** THE INPUT follows **
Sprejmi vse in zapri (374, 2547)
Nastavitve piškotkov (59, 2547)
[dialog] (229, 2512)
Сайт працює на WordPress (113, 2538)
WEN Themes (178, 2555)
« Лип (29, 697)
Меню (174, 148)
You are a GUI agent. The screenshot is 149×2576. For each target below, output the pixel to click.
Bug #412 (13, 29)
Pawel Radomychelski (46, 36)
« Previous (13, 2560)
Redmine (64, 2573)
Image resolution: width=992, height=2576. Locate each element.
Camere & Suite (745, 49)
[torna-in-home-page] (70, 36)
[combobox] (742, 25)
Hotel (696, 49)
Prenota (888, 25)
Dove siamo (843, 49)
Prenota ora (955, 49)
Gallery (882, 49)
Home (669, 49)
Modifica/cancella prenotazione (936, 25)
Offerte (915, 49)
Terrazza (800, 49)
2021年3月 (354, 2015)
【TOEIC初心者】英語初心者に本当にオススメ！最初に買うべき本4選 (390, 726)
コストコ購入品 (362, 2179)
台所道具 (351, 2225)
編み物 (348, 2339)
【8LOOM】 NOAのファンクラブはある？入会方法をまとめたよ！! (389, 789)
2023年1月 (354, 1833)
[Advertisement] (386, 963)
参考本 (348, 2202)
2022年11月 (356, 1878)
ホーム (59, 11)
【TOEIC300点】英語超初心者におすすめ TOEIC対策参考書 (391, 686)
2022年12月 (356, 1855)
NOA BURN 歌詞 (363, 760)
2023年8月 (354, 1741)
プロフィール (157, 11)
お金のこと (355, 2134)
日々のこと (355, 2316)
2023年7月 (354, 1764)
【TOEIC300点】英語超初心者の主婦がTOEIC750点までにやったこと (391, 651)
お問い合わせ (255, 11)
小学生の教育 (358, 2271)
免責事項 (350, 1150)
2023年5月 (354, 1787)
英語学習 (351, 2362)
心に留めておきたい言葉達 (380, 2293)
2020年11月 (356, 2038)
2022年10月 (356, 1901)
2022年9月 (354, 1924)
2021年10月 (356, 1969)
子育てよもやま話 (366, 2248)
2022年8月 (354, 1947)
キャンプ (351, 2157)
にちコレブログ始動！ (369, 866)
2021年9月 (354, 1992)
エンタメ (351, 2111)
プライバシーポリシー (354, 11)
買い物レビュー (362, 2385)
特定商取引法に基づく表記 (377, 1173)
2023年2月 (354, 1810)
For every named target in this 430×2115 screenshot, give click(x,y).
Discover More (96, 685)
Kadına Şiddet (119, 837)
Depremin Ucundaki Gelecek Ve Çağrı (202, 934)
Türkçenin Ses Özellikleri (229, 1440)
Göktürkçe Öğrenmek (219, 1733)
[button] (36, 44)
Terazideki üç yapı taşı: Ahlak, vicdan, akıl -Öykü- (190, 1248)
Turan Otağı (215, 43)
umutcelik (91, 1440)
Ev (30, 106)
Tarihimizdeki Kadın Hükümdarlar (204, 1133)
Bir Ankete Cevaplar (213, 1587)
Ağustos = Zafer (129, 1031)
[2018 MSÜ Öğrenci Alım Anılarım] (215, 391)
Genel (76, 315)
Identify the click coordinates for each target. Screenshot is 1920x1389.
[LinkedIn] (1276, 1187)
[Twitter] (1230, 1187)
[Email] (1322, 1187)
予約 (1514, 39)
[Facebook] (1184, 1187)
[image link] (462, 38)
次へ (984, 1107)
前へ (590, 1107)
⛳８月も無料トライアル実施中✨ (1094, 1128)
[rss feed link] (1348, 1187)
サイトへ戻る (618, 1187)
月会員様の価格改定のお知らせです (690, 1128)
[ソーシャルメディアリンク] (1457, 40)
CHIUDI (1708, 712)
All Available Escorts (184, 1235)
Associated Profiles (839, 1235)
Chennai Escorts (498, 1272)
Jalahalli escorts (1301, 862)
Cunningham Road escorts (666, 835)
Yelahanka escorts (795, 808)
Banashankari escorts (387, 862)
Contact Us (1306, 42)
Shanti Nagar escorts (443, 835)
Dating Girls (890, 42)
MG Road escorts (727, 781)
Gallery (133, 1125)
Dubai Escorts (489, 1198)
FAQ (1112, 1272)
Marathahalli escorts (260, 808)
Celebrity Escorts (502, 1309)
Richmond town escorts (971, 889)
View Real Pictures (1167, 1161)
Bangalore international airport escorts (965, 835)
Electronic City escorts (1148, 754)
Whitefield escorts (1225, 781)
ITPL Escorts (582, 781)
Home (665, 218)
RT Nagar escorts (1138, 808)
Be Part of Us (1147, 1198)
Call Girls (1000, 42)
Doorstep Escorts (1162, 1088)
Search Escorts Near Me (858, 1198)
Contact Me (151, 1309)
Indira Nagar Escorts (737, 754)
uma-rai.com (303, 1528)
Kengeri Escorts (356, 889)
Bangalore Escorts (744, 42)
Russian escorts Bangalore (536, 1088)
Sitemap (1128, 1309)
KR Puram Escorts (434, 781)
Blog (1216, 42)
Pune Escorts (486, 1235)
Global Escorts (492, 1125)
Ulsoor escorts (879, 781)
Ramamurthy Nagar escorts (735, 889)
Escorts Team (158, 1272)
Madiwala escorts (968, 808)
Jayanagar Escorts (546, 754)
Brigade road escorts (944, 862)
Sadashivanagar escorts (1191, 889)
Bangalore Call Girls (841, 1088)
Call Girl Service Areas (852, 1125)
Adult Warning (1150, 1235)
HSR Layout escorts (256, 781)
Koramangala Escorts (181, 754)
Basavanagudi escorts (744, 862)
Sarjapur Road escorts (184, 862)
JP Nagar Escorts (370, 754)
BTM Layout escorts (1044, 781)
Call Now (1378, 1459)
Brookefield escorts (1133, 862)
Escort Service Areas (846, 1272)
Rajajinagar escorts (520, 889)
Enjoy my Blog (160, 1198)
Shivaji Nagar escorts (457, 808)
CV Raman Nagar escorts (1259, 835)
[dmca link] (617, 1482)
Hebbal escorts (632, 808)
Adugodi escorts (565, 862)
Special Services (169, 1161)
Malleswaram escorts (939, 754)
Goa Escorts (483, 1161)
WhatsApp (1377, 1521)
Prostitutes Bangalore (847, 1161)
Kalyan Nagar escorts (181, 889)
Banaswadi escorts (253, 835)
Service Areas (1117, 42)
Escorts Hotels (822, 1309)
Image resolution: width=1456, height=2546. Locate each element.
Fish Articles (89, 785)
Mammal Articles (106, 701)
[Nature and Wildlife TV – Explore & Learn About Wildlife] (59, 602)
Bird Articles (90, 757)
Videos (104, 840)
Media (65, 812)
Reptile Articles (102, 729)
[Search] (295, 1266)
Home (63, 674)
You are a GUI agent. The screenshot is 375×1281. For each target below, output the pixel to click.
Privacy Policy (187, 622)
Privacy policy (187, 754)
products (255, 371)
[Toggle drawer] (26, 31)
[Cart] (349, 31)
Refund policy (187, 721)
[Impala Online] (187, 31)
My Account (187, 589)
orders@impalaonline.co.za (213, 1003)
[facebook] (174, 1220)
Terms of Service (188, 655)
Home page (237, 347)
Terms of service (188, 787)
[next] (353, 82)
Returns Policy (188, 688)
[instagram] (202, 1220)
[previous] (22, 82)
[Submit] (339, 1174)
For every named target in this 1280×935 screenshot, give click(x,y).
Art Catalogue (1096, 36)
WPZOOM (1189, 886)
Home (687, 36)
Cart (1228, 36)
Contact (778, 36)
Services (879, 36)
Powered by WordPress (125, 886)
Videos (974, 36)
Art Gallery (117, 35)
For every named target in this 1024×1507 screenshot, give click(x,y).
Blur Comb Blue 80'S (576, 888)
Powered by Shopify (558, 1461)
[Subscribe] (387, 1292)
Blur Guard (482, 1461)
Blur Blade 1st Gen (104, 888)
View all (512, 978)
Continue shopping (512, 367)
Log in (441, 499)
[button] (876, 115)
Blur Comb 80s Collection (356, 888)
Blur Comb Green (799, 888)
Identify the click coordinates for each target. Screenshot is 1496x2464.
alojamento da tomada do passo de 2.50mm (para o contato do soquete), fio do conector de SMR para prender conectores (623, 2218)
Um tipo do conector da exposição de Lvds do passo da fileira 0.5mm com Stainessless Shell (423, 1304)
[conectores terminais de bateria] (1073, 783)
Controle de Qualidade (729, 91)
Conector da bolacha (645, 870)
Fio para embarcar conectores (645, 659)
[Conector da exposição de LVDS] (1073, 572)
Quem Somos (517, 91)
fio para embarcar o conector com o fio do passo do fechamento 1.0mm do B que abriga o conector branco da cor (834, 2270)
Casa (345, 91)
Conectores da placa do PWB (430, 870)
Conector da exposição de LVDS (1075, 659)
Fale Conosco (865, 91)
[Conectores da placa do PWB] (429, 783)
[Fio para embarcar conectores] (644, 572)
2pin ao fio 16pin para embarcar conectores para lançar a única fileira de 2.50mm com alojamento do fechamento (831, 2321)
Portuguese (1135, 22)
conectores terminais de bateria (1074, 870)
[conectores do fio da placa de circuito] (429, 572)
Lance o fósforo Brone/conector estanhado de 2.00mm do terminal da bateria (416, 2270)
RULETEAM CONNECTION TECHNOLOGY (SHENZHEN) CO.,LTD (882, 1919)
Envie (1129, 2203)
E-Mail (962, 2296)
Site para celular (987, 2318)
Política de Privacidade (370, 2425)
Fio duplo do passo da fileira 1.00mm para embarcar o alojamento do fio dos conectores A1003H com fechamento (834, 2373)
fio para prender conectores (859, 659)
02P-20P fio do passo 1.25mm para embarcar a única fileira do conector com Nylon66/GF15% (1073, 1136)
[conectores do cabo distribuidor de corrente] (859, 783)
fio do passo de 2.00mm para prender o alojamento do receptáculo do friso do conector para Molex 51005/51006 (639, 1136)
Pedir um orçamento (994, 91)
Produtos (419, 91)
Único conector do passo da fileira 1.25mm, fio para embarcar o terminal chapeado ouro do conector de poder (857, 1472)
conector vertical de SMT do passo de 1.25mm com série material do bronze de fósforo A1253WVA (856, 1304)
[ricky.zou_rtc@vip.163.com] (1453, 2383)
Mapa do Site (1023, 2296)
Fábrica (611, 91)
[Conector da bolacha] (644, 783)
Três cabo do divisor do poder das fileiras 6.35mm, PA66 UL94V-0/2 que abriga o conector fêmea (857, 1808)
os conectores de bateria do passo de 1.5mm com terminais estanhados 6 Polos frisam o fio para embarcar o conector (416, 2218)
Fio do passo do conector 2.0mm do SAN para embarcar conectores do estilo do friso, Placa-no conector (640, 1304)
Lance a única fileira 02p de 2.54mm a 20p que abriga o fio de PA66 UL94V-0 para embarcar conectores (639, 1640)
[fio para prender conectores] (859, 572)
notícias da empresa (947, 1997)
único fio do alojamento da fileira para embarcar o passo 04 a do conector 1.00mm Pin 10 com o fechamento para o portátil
** End of THE INPUT **
_EXERCISE_:
Copy the lines of the data above exactly as written, beginning with the line containing "[Conector da exposição de LVDS] (1073, 572)" and ending with the line containing "conector vertical de", and leave out all other lines.

_ANSWER TO THIS EXERCISE_:
[Conector da exposição de LVDS] (1073, 572)
Quem Somos (517, 91)
fio para embarcar o conector com o fio do passo do fechamento 1.0mm do B que abriga o conector branco da cor (834, 2270)
Casa (345, 91)
Conectores da placa do PWB (430, 870)
Conector da exposição de LVDS (1075, 659)
Fale Conosco (865, 91)
[Conectores da placa do PWB] (429, 783)
[Fio para embarcar conectores] (644, 572)
2pin ao fio 16pin para embarcar conectores para lançar a única fileira de 2.50mm com alojamento do fechamento (831, 2321)
Portuguese (1135, 22)
conectores terminais de bateria (1074, 870)
[conectores do fio da placa de circuito] (429, 572)
Lance o fósforo Brone/conector estanhado de 2.00mm do terminal da bateria (416, 2270)
RULETEAM CONNECTION TECHNOLOGY (SHENZHEN) CO.,LTD (882, 1919)
Envie (1129, 2203)
E-Mail (962, 2296)
Site para celular (987, 2318)
Política de Privacidade (370, 2425)
Fio duplo do passo da fileira 1.00mm para embarcar o alojamento do fio dos conectores A1003H com fechamento (834, 2373)
fio para prender conectores (859, 659)
02P-20P fio do passo 1.25mm para embarcar a única fileira do conector com Nylon66/GF15% (1073, 1136)
[conectores do cabo distribuidor de corrente] (859, 783)
fio do passo de 2.00mm para prender o alojamento do receptáculo do friso do conector para Molex 51005/51006 (639, 1136)
Pedir um orçamento (994, 91)
Produtos (419, 91)
Único conector do passo da fileira 1.25mm, fio para embarcar o terminal chapeado ouro do conector de poder (857, 1472)
conector vertical de SMT do passo de 1.25mm com série material do bronze de fósforo A1253WVA (856, 1304)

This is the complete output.